The government or survey data can be correlated across regions with other indicators such as satellite imagery of night lights and settlement sizes, mobile phone connections to cell towers, geolocated tweets or photographs posted online. This provides useful and reliable data for humanitarian or development organisations which they can use to manage resources better and rapidly intervene during crises. All this data is gathered into the WorldPop and Flowminder online open-source databases.
Two methods of counting population distribution are used: Top-Down - first the census data is projected on a grid and this is then correlated with satellite pictures of buildings to estimate the number of people living in a grid area. The Bottom-Up approach uses night satellite images (indicator of economic activity/wealth) or satellite/airplane images of agricultural developments, forrests, roads and rivers with machine learning algorithms and perform analysis on computer clusters.
The population structure can then be determined by assuming either by assuming that a certain percentage of the population has charcteristics noticed elsewhere, e.g. 20% is under 5, in a simple model, or more complex bayesian modelling can be used with statistical covariates from satellites. For instance images of large settlements with agricultural lands but very little night lights correlates with higher poverty and in consequence a larger proportion of young people.
Mobile phone data has started to increasingly provide more reliable data about the population structure (how many people) are near a cell tower) where they go (log-ins into a series of cell towers), how rich they are (top-ups, are friends rich?).
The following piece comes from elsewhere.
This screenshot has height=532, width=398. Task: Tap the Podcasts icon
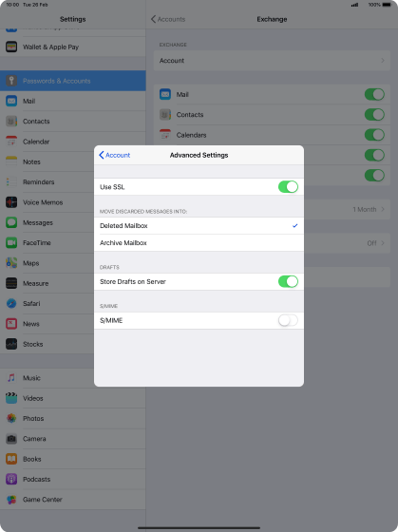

This is useful in identifying how the disease will spread or how many people are in a place during a disaster. Data volumes are very large and confidentiality concerns mean that more servers have to be installed in phone operator towers to perform local analysis and send 'distilled' results for further processing. An example of the current capabilities of the WorldPoP and Flowminder capabilities was the quick response during the Nepal earthquake, when international agencies could quickly estimate how many people are in affected regions and send appropriate help.